**Problem requirements**
Rewrite the items from the line with "Expand the run" to the line with "point(81,329)", putting "Display area" wherever "Viewport" occurs and leaving everything else as it is.

**Supplied material**
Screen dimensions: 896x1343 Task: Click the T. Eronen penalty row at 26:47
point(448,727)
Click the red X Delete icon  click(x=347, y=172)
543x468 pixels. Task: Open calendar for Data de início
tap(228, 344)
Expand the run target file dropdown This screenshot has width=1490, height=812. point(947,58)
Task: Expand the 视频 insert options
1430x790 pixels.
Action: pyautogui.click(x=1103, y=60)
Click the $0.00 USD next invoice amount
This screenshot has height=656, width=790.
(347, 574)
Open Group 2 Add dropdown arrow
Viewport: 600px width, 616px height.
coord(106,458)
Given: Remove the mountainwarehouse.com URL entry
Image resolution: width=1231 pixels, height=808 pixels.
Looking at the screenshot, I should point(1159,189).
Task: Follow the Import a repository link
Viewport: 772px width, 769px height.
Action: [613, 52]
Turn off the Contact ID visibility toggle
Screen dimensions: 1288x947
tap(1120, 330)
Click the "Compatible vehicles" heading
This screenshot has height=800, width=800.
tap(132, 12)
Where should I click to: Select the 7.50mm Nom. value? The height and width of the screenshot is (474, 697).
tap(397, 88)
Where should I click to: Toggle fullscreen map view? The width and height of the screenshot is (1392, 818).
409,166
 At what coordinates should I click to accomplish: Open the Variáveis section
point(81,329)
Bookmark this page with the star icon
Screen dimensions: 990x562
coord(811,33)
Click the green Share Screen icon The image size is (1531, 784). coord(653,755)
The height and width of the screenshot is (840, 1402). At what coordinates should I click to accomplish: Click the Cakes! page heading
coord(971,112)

**Right answer**
Expand the run target file dropdown This screenshot has width=1490, height=812. point(947,58)
Task: Expand the 视频 insert options
1430x790 pixels.
Action: pyautogui.click(x=1103, y=60)
Click the $0.00 USD next invoice amount
This screenshot has height=656, width=790.
(347, 574)
Open Group 2 Add dropdown arrow
Display area: 600px width, 616px height.
coord(106,458)
Given: Remove the mountainwarehouse.com URL entry
Image resolution: width=1231 pixels, height=808 pixels.
Looking at the screenshot, I should point(1159,189).
Task: Follow the Import a repository link
Display area: 772px width, 769px height.
Action: [613, 52]
Turn off the Contact ID visibility toggle
Screen dimensions: 1288x947
tap(1120, 330)
Click the "Compatible vehicles" heading
This screenshot has height=800, width=800.
tap(132, 12)
Where should I click to: Select the 7.50mm Nom. value? The height and width of the screenshot is (474, 697).
tap(397, 88)
Where should I click to: Toggle fullscreen map view? The width and height of the screenshot is (1392, 818).
409,166
 At what coordinates should I click to accomplish: Open the Variáveis section
point(81,329)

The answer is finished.